A Leandro però il gioco costa fatica ma Olga gli impedisce di smettere perché le fughe letterarie sono il suo unico piacere, la sua morbosa, pericolosissima possibilità di vivere un’altra vita. Queste sono le informazioni che il lettore raccoglie dal diario di Olga che all’inizio la donna decide di tenere per darsi una regola, per trovare un luogo dove la cronaca dei suoi giorni possa avere un valore di pausa. E questo è quello che crede il lettore, anche quando il gioco assume i connotati di un rapimento e poi di un doppio crimine.

 

Questo è, in fondo, l’alibi di Olga che solo alla fine scopriamo essere molto diversa da come lei si descrive. Ogni rapporto prende una piega inaspettata e assai più dolorosa che qui non riveleremo, naturalmente.

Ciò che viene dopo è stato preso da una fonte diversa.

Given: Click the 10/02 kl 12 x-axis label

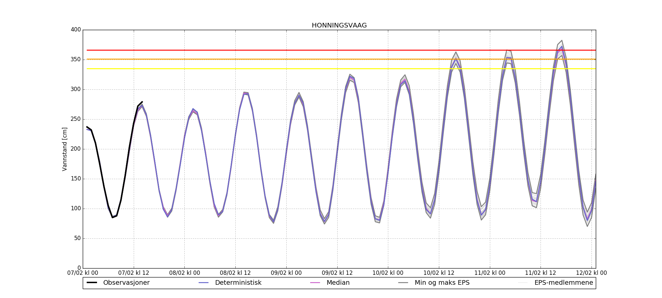Looking at the screenshot, I should (x=439, y=273).
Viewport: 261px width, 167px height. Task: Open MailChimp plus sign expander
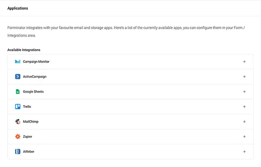[x=244, y=121]
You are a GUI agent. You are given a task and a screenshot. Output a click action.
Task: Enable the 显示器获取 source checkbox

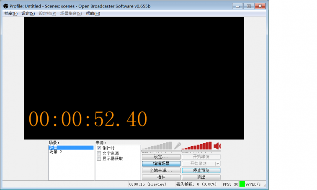point(99,158)
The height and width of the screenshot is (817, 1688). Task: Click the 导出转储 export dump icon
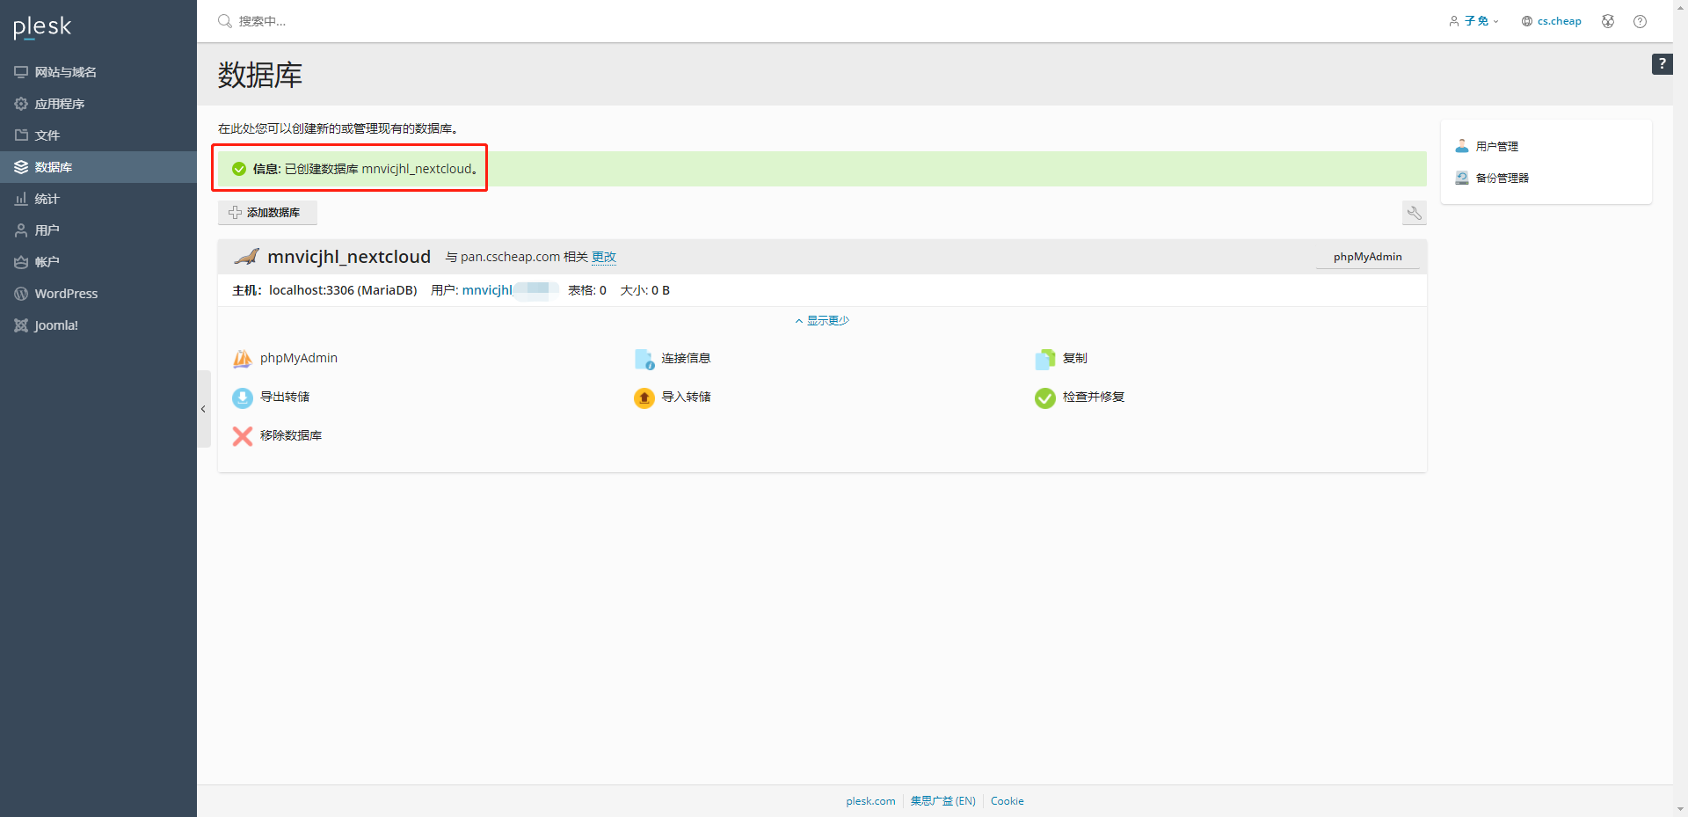pyautogui.click(x=243, y=398)
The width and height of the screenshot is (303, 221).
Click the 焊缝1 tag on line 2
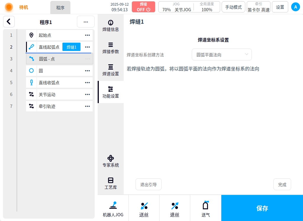click(x=71, y=47)
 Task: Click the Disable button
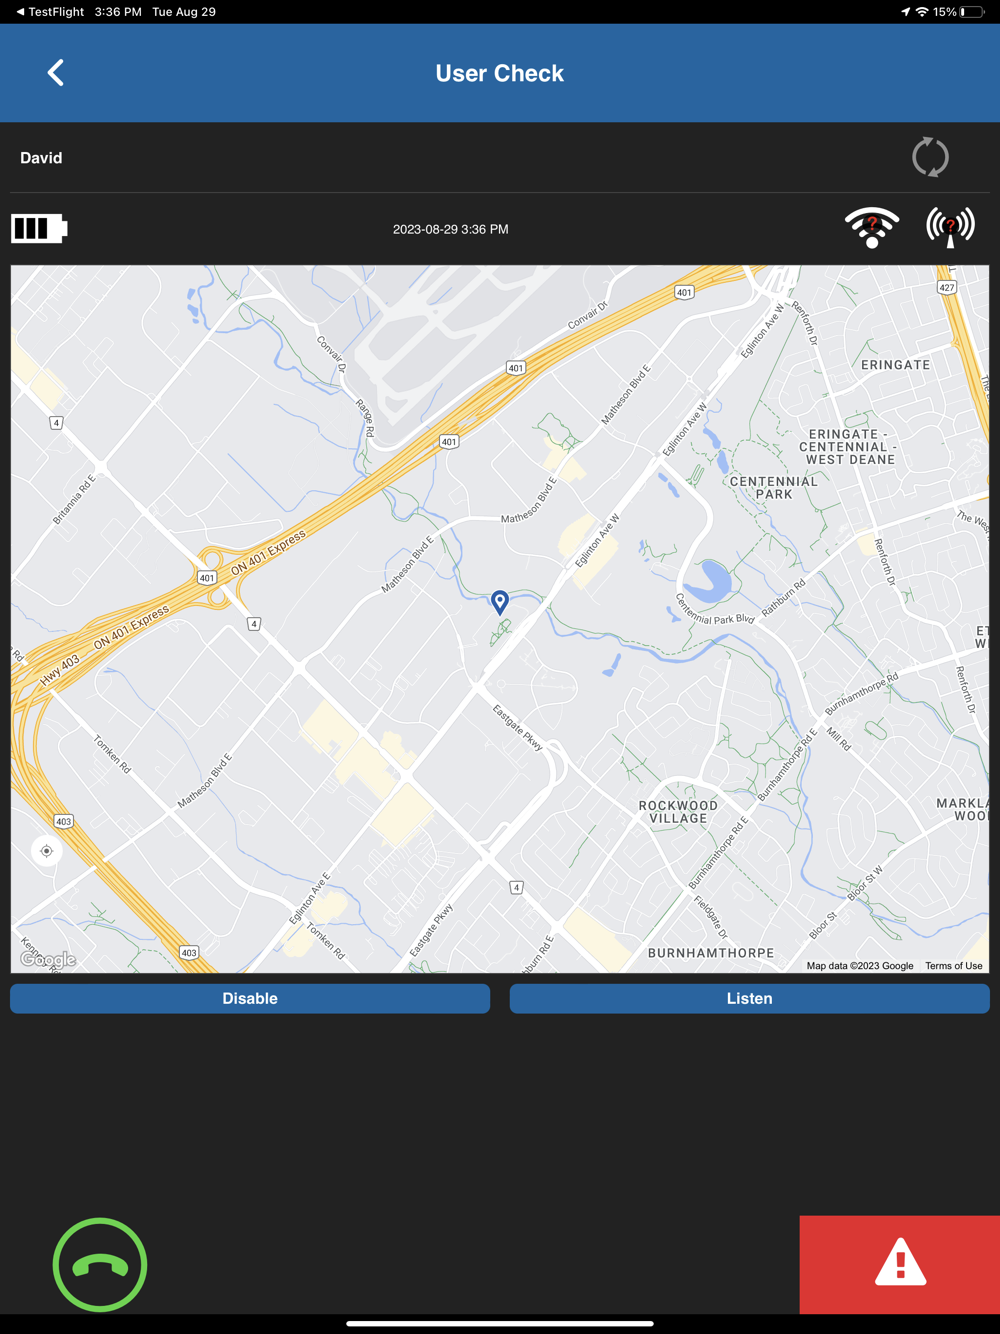coord(250,998)
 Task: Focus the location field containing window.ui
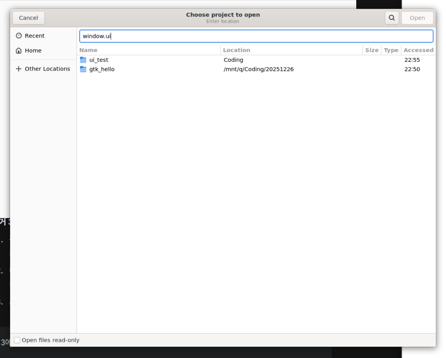point(256,36)

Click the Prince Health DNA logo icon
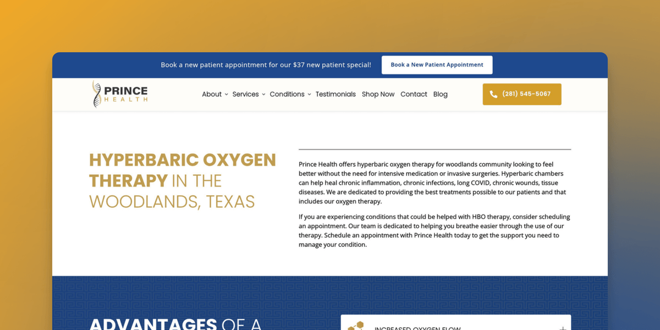tap(96, 94)
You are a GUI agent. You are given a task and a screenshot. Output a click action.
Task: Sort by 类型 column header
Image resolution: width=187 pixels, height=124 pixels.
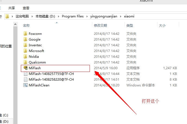[129, 25]
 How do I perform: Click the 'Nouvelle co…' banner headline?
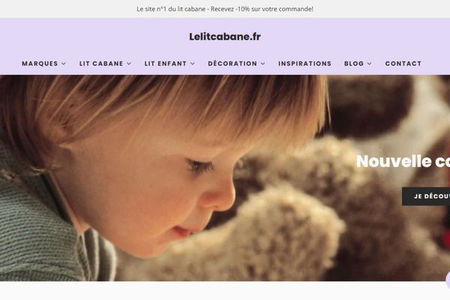(403, 161)
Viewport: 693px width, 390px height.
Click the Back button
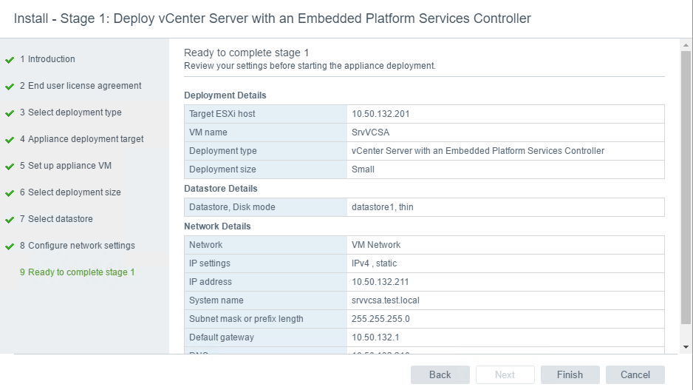440,375
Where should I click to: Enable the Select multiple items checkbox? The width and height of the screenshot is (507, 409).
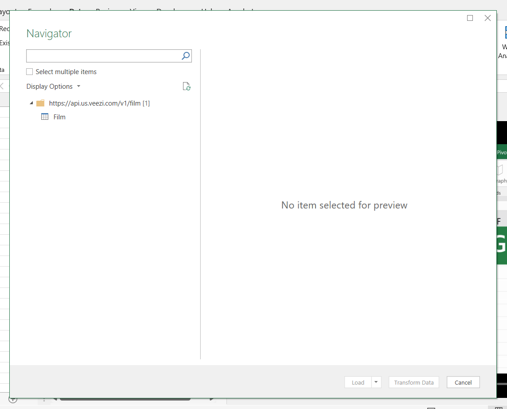pos(29,71)
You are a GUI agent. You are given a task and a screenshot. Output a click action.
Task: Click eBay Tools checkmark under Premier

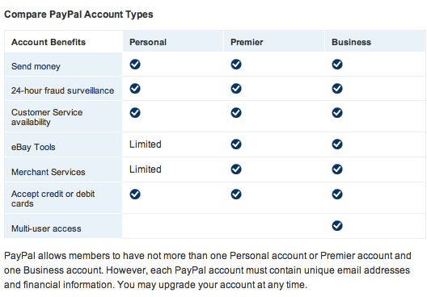[236, 144]
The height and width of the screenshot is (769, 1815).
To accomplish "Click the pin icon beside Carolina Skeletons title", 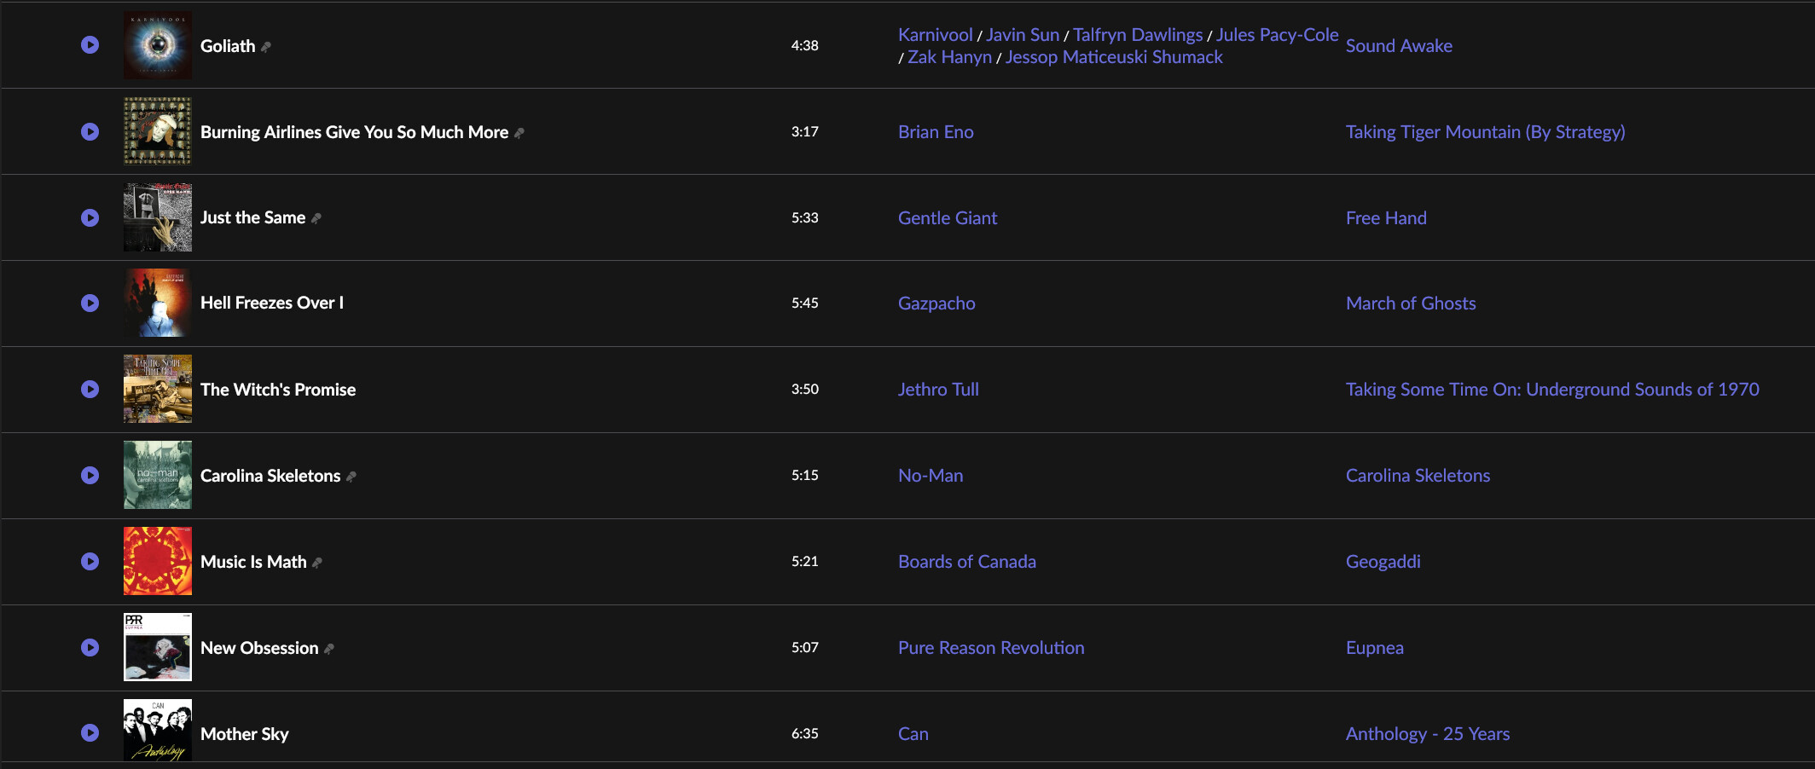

Ciò che davvero conta, è lo sguardo esperto e fuori dal canone di Silvana Gandolfi. Una scrittrice che ha il coraggio di mettere in scena un dramma e di farlo svoltare in una profonda fascinazione, tutta autistica, per la lettura. Lettura che non solo non apre a nuovi mondi ma che succhia le energie dei suoi adepti, al punto da farli entrare in una rete di follia. Lettura come scelta obbligata quando ciò che la vita offre ti è negato. Lettura come scelta assoluta e folle che ribalta le teorie di Henry James. Anzi, James quasi verrebbe da citarlo per il suo Giro di vite dove tutto è frutto, forse, dell’immaginazione o forse no. La scrittura assai scorrevole è anche molto attenta a non cadere mai nelle trappole dell’io, anzi il distacco che Olga riesce a prendere dai fatti narrati è direttamente proporzionale all’inquietudine che assale il lettore a un certo punto del romanzo, quando vira in un registro macabro.